## Exercise prompt
Find every line in the records below that holds the word "Toggle" and copy it.

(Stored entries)
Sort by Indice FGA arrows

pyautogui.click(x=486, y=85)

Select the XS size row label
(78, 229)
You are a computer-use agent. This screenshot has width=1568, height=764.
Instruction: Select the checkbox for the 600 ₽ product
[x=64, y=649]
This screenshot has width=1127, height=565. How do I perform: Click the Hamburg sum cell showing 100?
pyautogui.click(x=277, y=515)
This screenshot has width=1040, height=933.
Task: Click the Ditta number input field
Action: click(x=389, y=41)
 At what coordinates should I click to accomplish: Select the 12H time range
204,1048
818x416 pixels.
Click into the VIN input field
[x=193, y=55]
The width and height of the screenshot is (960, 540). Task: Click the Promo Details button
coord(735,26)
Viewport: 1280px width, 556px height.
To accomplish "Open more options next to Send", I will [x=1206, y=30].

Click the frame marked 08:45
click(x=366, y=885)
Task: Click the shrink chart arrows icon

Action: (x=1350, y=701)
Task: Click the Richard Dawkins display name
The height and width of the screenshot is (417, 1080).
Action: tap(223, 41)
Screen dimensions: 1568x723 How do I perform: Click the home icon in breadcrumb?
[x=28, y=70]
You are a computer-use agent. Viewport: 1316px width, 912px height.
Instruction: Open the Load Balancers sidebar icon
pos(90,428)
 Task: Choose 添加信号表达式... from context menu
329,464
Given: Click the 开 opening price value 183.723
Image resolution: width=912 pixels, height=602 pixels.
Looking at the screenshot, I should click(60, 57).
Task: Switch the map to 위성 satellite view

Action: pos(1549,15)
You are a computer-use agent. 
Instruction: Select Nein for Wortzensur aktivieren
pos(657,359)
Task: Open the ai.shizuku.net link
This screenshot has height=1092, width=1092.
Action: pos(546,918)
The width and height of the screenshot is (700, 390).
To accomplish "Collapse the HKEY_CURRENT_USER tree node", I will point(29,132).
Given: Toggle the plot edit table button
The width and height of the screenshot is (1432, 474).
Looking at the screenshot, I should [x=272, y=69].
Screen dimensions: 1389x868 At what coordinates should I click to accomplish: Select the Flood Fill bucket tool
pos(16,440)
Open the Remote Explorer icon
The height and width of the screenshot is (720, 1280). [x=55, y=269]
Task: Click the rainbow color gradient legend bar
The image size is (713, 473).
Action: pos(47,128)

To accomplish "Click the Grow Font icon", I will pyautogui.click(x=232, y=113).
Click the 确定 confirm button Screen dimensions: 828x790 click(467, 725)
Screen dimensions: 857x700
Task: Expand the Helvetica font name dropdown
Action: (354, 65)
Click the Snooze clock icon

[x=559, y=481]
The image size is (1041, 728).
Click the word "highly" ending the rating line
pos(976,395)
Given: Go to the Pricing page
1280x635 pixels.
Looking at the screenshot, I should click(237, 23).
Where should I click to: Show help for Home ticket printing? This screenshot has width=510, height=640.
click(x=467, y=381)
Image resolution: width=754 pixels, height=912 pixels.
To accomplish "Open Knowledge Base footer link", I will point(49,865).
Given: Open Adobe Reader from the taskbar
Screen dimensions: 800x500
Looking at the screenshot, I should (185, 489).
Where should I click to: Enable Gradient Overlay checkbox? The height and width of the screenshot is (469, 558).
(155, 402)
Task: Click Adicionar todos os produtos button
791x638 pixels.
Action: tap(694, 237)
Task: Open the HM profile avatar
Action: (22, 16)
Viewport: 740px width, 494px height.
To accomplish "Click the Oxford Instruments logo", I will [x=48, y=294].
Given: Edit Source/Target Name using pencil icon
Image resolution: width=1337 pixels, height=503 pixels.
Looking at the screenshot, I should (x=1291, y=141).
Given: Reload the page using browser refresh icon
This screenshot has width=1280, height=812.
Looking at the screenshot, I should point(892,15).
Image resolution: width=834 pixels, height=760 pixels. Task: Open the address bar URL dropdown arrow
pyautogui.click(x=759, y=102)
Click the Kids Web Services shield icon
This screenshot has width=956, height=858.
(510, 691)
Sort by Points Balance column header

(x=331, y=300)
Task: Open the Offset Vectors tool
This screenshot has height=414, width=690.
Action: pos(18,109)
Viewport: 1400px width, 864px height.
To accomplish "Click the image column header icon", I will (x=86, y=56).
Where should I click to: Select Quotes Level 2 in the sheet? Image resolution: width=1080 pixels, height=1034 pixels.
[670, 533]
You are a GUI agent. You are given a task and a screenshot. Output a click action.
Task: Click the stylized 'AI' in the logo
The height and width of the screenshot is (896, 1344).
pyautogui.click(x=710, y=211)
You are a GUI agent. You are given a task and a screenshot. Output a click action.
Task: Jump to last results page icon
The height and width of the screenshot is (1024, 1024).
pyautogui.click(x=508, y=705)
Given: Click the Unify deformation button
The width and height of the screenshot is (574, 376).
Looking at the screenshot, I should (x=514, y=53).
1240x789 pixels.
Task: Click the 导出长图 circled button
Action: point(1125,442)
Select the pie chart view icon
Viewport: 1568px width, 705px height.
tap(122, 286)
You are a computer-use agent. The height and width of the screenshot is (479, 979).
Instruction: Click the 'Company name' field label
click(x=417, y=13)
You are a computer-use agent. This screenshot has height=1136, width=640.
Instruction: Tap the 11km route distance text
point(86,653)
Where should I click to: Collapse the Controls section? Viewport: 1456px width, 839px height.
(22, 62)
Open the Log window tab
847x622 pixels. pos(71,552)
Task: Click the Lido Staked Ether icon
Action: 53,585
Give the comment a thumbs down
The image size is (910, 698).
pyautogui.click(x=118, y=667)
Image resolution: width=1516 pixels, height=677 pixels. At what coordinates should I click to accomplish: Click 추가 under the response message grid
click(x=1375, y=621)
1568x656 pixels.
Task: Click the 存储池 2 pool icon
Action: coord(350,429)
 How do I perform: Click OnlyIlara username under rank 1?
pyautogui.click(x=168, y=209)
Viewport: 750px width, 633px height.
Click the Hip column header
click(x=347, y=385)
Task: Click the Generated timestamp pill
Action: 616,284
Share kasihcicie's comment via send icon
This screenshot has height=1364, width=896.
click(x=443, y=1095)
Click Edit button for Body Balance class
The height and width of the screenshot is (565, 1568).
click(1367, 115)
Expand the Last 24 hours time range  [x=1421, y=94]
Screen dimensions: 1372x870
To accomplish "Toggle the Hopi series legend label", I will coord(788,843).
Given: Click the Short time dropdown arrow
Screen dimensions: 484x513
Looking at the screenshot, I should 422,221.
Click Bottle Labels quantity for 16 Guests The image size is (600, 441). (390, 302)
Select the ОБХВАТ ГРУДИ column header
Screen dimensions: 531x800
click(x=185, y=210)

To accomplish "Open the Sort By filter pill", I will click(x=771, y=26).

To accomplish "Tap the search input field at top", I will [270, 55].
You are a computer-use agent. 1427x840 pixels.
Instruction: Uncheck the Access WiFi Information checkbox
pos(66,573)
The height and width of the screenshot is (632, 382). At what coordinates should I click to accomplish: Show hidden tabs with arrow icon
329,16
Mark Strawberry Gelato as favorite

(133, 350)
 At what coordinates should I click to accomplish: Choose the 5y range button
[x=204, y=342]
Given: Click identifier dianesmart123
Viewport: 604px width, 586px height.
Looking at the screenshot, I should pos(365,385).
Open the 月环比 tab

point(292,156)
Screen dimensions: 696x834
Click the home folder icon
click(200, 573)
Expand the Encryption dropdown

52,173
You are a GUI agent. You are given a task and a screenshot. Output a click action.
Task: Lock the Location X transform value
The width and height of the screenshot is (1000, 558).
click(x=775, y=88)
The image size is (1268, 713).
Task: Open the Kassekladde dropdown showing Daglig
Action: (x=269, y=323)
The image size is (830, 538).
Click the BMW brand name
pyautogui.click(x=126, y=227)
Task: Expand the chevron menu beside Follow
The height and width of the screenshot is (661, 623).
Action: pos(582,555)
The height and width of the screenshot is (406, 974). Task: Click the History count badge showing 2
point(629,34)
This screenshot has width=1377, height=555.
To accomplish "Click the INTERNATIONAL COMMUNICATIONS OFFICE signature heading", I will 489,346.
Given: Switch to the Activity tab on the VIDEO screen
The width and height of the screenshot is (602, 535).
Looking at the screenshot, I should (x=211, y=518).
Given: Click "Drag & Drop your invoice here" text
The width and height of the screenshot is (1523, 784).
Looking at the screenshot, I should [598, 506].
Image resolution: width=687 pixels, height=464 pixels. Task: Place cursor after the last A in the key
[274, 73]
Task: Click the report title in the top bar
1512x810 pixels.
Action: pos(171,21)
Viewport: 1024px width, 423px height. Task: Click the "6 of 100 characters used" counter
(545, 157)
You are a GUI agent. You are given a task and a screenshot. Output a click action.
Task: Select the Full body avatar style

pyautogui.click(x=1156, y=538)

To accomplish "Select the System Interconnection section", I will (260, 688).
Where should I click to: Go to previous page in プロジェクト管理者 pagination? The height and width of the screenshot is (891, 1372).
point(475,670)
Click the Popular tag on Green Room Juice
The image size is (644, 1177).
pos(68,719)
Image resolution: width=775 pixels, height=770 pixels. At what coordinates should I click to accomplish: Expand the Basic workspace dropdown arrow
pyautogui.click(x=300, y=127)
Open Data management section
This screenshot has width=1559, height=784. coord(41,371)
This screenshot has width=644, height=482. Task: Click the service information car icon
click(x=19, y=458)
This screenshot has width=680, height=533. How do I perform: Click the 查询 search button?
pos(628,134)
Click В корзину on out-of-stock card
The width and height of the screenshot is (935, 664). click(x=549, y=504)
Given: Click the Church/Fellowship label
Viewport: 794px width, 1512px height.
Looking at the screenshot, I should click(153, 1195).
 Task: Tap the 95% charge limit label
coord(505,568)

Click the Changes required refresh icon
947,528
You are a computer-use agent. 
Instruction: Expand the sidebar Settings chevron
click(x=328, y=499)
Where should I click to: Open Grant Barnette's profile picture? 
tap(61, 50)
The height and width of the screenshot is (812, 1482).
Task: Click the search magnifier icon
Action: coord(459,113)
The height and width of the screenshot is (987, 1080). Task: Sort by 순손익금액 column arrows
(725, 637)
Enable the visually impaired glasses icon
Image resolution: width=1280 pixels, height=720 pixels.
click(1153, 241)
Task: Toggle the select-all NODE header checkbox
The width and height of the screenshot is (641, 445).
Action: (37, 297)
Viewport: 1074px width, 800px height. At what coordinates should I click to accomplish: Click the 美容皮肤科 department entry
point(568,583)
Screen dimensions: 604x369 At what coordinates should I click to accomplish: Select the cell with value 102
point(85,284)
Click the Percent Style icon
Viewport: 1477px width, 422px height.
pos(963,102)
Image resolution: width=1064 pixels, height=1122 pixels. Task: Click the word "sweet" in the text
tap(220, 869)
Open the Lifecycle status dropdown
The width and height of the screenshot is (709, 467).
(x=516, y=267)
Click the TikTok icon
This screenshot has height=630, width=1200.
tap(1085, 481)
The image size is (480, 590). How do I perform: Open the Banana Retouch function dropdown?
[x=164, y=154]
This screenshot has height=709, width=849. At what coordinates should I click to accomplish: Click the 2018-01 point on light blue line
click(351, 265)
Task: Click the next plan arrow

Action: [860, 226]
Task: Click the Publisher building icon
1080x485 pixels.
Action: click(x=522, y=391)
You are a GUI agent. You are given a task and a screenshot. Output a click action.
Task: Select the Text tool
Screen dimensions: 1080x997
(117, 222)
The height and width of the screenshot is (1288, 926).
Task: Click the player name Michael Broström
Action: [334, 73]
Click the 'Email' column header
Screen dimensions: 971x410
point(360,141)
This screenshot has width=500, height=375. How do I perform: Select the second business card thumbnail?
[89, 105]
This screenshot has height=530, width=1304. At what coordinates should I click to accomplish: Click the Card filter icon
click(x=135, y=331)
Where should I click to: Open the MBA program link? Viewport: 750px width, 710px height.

## Output below
Given: Toggle the plot edit table button
To accomplish "Toggle the Hopi series legend label", I will coord(788,843).
Task: Toggle the select-all NODE header checkbox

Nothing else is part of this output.